--- DATA PROVIDED Enclosed Below ---

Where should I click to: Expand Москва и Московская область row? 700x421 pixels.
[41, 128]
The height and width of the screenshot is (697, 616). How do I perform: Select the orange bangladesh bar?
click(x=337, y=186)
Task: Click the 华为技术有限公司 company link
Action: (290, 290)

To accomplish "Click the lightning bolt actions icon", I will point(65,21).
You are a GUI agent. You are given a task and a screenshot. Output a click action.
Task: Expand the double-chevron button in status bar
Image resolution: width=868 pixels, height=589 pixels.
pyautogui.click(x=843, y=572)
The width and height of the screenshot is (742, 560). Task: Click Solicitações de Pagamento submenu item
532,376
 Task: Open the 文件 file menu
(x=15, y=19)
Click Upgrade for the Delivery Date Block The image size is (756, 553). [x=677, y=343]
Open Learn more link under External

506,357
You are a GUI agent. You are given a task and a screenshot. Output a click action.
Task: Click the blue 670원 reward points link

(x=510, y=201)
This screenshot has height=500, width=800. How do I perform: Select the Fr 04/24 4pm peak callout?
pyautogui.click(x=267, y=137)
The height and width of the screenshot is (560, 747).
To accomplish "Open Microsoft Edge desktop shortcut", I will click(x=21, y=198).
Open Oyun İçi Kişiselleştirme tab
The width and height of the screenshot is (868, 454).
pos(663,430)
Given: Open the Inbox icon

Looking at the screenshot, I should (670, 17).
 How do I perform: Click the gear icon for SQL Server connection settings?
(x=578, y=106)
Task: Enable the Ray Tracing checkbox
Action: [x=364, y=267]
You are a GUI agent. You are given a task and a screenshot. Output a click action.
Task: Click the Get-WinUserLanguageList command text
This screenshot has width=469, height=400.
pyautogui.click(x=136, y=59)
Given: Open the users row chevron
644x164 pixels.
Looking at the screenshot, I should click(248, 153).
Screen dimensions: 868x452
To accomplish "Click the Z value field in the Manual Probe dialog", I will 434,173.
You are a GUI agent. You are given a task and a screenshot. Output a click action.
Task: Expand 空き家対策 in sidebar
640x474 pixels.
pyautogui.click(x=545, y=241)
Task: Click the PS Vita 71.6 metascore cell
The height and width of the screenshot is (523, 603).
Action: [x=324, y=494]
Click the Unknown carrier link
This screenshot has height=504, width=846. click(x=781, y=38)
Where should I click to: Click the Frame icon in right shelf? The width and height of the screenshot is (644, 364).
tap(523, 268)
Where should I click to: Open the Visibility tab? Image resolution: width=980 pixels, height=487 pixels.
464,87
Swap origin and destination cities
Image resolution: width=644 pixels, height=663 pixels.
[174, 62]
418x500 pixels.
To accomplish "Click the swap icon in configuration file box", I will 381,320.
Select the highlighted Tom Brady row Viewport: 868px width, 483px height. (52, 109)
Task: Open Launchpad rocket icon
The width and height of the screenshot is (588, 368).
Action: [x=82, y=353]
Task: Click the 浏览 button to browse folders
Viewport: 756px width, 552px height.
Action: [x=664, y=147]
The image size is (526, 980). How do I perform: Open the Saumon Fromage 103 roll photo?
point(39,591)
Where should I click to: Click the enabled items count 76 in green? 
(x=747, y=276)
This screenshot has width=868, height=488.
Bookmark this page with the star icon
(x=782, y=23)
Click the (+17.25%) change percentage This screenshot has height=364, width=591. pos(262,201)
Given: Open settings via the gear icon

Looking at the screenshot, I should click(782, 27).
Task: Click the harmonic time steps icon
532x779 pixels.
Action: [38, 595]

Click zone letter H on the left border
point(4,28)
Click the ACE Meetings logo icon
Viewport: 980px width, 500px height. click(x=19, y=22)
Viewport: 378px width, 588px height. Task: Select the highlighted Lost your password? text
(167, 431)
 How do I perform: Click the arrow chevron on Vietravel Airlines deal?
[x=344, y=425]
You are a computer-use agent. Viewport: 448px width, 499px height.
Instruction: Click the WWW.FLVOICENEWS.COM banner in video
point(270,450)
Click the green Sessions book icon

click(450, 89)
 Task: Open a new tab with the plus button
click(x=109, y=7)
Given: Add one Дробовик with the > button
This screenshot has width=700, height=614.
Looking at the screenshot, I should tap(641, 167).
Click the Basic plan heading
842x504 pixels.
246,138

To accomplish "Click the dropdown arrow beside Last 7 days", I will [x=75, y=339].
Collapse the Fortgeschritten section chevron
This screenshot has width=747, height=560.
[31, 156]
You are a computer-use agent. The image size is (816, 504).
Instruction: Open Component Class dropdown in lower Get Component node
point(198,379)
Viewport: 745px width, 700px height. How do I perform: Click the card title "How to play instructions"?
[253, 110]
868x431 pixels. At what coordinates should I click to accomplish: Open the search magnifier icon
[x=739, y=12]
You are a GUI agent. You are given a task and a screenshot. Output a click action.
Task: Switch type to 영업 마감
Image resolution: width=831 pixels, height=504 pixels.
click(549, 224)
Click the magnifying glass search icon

--- End of Enclosed DATA PROVIDED ---

▸ **TASK INSTRUCTIONS**
Copy out the material in full, exactly as it reads.

▸ **ANSWER FOR THIS EXERCISE**
Where should I click to: Expand Москва и Московская область row? 700x421 pixels.
[41, 128]
The height and width of the screenshot is (697, 616). How do I perform: Select the orange bangladesh bar?
click(x=337, y=186)
Task: Click the 华为技术有限公司 company link
Action: (290, 290)

To accomplish "Click the lightning bolt actions icon", I will point(65,21).
You are a GUI agent. You are given a task and a screenshot. Output a click action.
Task: Expand the double-chevron button in status bar
Image resolution: width=868 pixels, height=589 pixels.
pyautogui.click(x=843, y=572)
The width and height of the screenshot is (742, 560). Task: Click Solicitações de Pagamento submenu item
532,376
 Task: Open the 文件 file menu
(x=15, y=19)
Click Upgrade for the Delivery Date Block The image size is (756, 553). [x=677, y=343]
Open Learn more link under External

506,357
You are a GUI agent. You are given a task and a screenshot. Output a click action.
Task: Click the blue 670원 reward points link

(x=510, y=201)
This screenshot has height=500, width=800. How do I perform: Select the Fr 04/24 4pm peak callout?
pyautogui.click(x=267, y=137)
The height and width of the screenshot is (560, 747).
To accomplish "Open Microsoft Edge desktop shortcut", I will click(x=21, y=198).
Open Oyun İçi Kişiselleştirme tab
The width and height of the screenshot is (868, 454).
pos(663,430)
Given: Open the Inbox icon

Looking at the screenshot, I should (670, 17).
 How do I perform: Click the gear icon for SQL Server connection settings?
(x=578, y=106)
Task: Enable the Ray Tracing checkbox
Action: [x=364, y=267]
You are a GUI agent. You are given a task and a screenshot. Output a click action.
Task: Click the Get-WinUserLanguageList command text
This screenshot has width=469, height=400.
pyautogui.click(x=136, y=59)
Given: Open the users row chevron
644x164 pixels.
Looking at the screenshot, I should click(248, 153).
Screen dimensions: 868x452
To accomplish "Click the Z value field in the Manual Probe dialog", I will 434,173.
You are a GUI agent. You are given a task and a screenshot. Output a click action.
Task: Expand 空き家対策 in sidebar
640x474 pixels.
pyautogui.click(x=545, y=241)
Task: Click the PS Vita 71.6 metascore cell
The height and width of the screenshot is (523, 603).
Action: [x=324, y=494]
Click the Unknown carrier link
This screenshot has height=504, width=846. click(x=781, y=38)
Where should I click to: Click the Frame icon in right shelf? The width and height of the screenshot is (644, 364).
tap(523, 268)
Where should I click to: Open the Visibility tab? Image resolution: width=980 pixels, height=487 pixels.
464,87
Swap origin and destination cities
Image resolution: width=644 pixels, height=663 pixels.
[174, 62]
418x500 pixels.
To accomplish "Click the swap icon in configuration file box", I will 381,320.
Select the highlighted Tom Brady row Viewport: 868px width, 483px height. (52, 109)
Task: Open Launchpad rocket icon
The width and height of the screenshot is (588, 368).
Action: [x=82, y=353]
Task: Click the 浏览 button to browse folders
Viewport: 756px width, 552px height.
Action: [x=664, y=147]
The image size is (526, 980). How do I perform: Open the Saumon Fromage 103 roll photo?
point(39,591)
Where should I click to: Click the enabled items count 76 in green? 
(x=747, y=276)
This screenshot has width=868, height=488.
Bookmark this page with the star icon
(x=782, y=23)
Click the (+17.25%) change percentage This screenshot has height=364, width=591. pos(262,201)
Given: Open settings via the gear icon

Looking at the screenshot, I should click(782, 27).
Task: Click the harmonic time steps icon
532x779 pixels.
Action: [38, 595]

Click zone letter H on the left border
point(4,28)
Click the ACE Meetings logo icon
Viewport: 980px width, 500px height. click(x=19, y=22)
Viewport: 378px width, 588px height. Task: Select the highlighted Lost your password? text
(167, 431)
 How do I perform: Click the arrow chevron on Vietravel Airlines deal?
[x=344, y=425]
You are a computer-use agent. Viewport: 448px width, 499px height.
Instruction: Click the WWW.FLVOICENEWS.COM banner in video
point(270,450)
Click the green Sessions book icon

click(450, 89)
 Task: Open a new tab with the plus button
click(x=109, y=7)
Given: Add one Дробовик with the > button
This screenshot has width=700, height=614.
Looking at the screenshot, I should tap(641, 167).
Click the Basic plan heading
842x504 pixels.
246,138

To accomplish "Click the dropdown arrow beside Last 7 days", I will [x=75, y=339].
Collapse the Fortgeschritten section chevron
This screenshot has width=747, height=560.
[31, 156]
You are a computer-use agent. The image size is (816, 504).
Instruction: Open Component Class dropdown in lower Get Component node
point(198,379)
Viewport: 745px width, 700px height. How do I perform: Click the card title "How to play instructions"?
[253, 110]
868x431 pixels. At what coordinates should I click to accomplish: Open the search magnifier icon
[x=739, y=12]
You are a GUI agent. You are given a task and a screenshot. Output a click action.
Task: Switch type to 영업 마감
Image resolution: width=831 pixels, height=504 pixels.
click(549, 224)
Click the magnifying glass search icon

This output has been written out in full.